▸ Records to use:
:::::
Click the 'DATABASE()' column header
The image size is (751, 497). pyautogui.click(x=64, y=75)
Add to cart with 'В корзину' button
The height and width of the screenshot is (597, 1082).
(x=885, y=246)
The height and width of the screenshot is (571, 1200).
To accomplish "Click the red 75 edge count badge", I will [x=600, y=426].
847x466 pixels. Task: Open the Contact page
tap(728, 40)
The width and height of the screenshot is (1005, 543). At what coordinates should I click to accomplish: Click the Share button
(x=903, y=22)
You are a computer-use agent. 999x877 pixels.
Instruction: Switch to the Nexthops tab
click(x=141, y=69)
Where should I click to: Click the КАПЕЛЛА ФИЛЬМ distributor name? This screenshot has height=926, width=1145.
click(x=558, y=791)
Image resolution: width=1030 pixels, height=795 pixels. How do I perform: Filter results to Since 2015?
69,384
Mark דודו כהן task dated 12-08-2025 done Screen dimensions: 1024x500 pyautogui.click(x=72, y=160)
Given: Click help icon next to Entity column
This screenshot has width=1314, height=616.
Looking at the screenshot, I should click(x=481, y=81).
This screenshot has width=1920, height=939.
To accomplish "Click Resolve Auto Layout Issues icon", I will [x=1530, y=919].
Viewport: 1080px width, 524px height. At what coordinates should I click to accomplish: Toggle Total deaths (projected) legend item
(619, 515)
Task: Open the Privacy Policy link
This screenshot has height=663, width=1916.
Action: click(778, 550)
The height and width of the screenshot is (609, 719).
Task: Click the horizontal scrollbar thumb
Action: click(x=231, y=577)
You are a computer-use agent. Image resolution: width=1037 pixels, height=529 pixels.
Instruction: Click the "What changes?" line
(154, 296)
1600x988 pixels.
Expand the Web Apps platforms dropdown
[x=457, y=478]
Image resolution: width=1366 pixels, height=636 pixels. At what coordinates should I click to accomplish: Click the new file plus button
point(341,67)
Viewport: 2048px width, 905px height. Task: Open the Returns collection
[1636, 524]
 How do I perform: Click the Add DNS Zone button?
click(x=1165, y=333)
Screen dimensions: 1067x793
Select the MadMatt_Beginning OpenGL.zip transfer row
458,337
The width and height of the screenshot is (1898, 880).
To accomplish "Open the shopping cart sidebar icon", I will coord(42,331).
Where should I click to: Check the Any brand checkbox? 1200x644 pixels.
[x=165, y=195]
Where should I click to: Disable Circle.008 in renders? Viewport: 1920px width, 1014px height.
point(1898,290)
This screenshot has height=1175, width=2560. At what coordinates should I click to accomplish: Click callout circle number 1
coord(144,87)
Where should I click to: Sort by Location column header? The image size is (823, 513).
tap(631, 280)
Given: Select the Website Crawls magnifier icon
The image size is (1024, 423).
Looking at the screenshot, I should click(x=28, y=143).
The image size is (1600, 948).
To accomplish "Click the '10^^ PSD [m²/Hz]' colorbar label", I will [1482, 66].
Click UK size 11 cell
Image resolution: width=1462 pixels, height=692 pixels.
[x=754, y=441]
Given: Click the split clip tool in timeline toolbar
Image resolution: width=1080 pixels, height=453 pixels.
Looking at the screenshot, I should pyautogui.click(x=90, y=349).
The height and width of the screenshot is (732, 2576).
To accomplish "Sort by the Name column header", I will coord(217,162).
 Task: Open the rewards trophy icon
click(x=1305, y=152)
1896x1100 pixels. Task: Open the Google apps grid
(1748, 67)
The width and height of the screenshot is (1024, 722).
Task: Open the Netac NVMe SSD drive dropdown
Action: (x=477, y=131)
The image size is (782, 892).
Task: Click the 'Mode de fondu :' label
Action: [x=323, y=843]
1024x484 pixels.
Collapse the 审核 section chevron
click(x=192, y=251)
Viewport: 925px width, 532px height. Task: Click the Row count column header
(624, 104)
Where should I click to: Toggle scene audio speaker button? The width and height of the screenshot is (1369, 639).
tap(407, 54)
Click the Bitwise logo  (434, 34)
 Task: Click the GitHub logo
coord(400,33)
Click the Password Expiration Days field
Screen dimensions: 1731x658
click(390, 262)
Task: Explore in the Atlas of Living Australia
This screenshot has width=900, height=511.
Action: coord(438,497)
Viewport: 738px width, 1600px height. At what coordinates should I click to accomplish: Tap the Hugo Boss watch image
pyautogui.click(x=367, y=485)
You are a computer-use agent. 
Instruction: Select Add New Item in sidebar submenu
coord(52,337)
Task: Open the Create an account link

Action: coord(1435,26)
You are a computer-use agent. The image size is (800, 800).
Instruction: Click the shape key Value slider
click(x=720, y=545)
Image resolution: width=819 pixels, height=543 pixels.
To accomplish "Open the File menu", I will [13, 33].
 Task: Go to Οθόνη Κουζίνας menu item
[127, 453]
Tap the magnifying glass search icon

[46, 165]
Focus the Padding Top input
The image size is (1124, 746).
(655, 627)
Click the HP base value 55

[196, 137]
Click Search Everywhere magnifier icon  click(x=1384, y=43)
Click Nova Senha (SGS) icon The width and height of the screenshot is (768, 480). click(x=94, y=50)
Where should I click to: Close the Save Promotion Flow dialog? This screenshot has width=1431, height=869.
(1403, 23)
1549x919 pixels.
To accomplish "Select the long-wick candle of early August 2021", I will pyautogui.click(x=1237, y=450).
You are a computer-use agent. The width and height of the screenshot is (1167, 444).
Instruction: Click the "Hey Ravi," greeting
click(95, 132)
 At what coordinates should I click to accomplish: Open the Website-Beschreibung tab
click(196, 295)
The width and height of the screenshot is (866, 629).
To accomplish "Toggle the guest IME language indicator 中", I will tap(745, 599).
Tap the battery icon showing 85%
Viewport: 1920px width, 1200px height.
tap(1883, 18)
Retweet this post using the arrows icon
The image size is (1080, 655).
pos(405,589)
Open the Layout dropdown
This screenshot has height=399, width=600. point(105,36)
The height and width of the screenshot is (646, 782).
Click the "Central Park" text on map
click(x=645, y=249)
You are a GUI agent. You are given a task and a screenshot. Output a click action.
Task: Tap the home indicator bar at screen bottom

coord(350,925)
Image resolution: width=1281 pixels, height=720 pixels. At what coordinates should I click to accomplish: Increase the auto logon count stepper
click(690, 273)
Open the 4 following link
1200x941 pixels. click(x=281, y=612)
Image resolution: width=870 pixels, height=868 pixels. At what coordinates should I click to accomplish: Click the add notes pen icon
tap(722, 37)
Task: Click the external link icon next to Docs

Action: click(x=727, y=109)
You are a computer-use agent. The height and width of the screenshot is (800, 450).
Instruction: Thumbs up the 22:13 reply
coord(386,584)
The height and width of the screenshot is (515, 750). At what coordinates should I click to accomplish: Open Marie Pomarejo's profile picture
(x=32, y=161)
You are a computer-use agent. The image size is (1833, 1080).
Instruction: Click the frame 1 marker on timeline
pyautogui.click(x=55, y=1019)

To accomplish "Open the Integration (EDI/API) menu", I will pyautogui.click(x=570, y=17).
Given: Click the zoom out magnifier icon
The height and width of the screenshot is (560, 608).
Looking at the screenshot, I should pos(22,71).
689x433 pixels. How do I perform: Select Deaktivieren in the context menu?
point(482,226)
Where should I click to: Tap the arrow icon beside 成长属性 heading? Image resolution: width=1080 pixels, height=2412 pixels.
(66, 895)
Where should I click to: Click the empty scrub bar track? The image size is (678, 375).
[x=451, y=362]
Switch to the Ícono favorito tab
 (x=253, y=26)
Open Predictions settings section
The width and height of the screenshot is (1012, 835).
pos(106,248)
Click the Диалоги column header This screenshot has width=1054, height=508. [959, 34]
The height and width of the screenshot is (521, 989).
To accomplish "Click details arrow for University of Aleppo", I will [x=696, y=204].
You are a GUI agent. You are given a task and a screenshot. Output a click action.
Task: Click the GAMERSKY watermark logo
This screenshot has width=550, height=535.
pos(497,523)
:::::
▸ What is needed: Only one thing is wanted in reply: the number of lines in the entries that hold the string "computer".

▸ Your response: 7